Establishing a robust continuous improvement funnel necessitates capturing and evaluating all ideas based on a prioritization matrix. The Sustainable Continuous Improvement culture prioritises small, incremental initiatives, while some require more technical and multidisciplinary analyses or even capital investments. These initiatives predominantly contribute to feeding the continuous improvement funnel.
As initiatives in the funnel are identified and executed, benefits are tracked, and best practices are shared across the organisation, fostering a culture of recognition and engagement. This is crucial for the ongoing generation of ideas through worker engagement and accountability.
In conjunction with cultivating the right mindset and work processes, introducing digital tools requires careful planning. By aligning both aspects, the likelihood of successful deployment increases.
The process begins with stakeholder interviews to identify actual pain points through engagement and observation. This initial step holds dual significance: making users feel included and identifying optimal opportunities for user engagement. Following the identification of prioritised pain points, a user-centric iterative and incremental deployment strategy should be employed. An iterative approach garners user engagement and feedback, with benefits including solidifying tool ownership and quickly addressing any issues.
Despite inherent risks associated with new technology deployment, an iterative approach driven by user-centricity significantly mitigates potential risks.
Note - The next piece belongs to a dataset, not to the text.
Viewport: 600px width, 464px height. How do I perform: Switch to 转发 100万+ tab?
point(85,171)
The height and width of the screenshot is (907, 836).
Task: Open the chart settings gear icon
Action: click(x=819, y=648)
Embracing digital transformation for Sustainable Continuous Improvement is paramount for organisations seeking to empower all workers within the manufacturing landscape. The presence of digital tools that provide a single source of truth, enabling alignment, and promoting accessible data for empowered decision-making and process optimisation, is pivotal for Sustainable Continuous Improvement.
However, successful transformation transcends the mere adoption of new digital tools. Recognising the depth of necessary change has the potential to enhance critical business metrics. In the end, strategic alignment, leadership commitment, structured work processes, and tools alone are inadequate. Collaborating with individuals, fostering a mindset of autonomy and engagement, and empowering individuals to deliver their best define the extent of success.